Problems and tasks:
1. In the seminar announcement, in what room is the algebraic geometry talk held?
2. According to the abstract in the seminar announcement, why does the glueing method give a lower bound for the Euler characteristic?
3. Transcribe the seminar announcement word for word, starting at "今月の12日と17日に以下の講演が京都大学の代数幾何" and ending at "Thorsten Weist (Wuppertal)".

Page:
[geometry-ml:01032] Three talks in Kyoto, March 12th and 17th

[So Okada]

こんにちは皆様、

今月の12日と17日に以下の講演が京都大学の代数幾何
セミナーと微分トポロジーセミナーで行われますので、
告知させていただきます(agmailの皆様には一部重複
失礼いたします）。

----------------------------------------------------------------------------
Seminar: algebraic geometry seminar
Date: March 12
Place: Room 152, Building 3, Faculty of Science, Kyoto University
Time: 10:30 -- 12:00
Speaker: Thorsten Weist (Wuppertal)
Title: Localization in quiver moduli spaces
Abstract: Torus fixed points of quiver moduli spaces are given by
stable representations of the universal covering quiver. As far as the
Kronecker quiver is concerned they can be described by stable
representations of certain bipartite quivers coming along with a
stable colouring. By use of the glueing method it is possible to
construct a huge class of such quivers implying a lower bound for the
Euler characteristic. For certain roots it is even possible to
construct all torus fixed points. Moreover, for each root of the
generalized Kronecker quiver it is possible to construct
indecomposable tree modules of the Kronecker quiver.

Information supplied:
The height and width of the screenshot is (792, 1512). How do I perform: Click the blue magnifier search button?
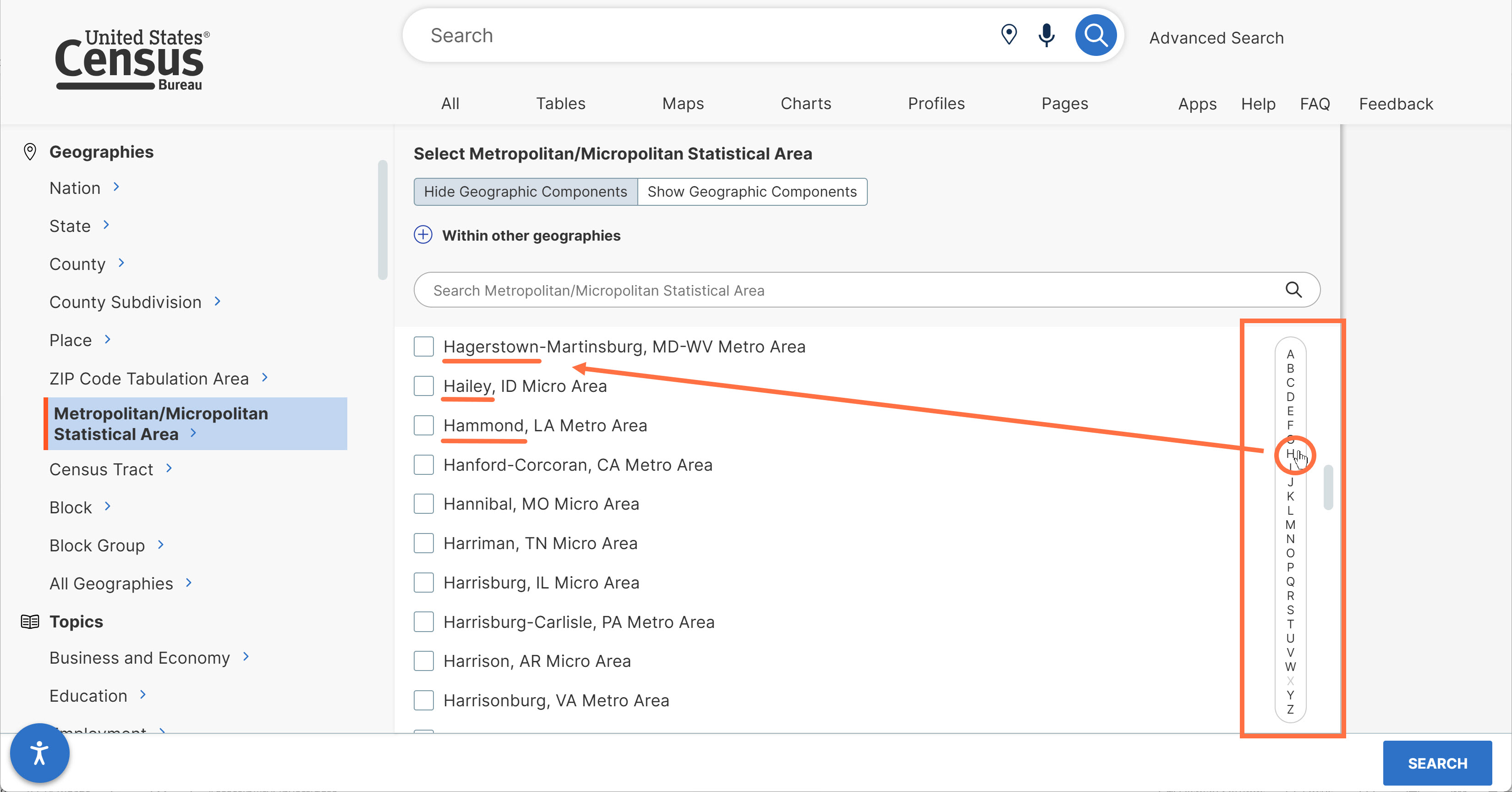(x=1095, y=35)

Answers:
1. Room 152, Building 3, Faculty of Science, Kyoto University.

2. The glueing method makes it possible to construct a huge class of bipartite quivers with a stable colouring, which describe the torus fixed points for the Kronecker quiver. Constructing that huge class implies a lower bound for the Euler characteristic.

3.
今月の12日と17日に以下の講演が京都大学の代数幾何
セミナーと微分トポロジーセミナーで行われますので、
告知させていただきます(agmailの皆様には一部重複
失礼いたします）。

----------------------------------------------------------------------------
Seminar: algebraic geometry seminar
Date: March 12
Place: Room 152, Building 3, Faculty of Science, Kyoto University
Time: 10:30 -- 12:00
Speaker: Thorsten Weist (Wuppertal)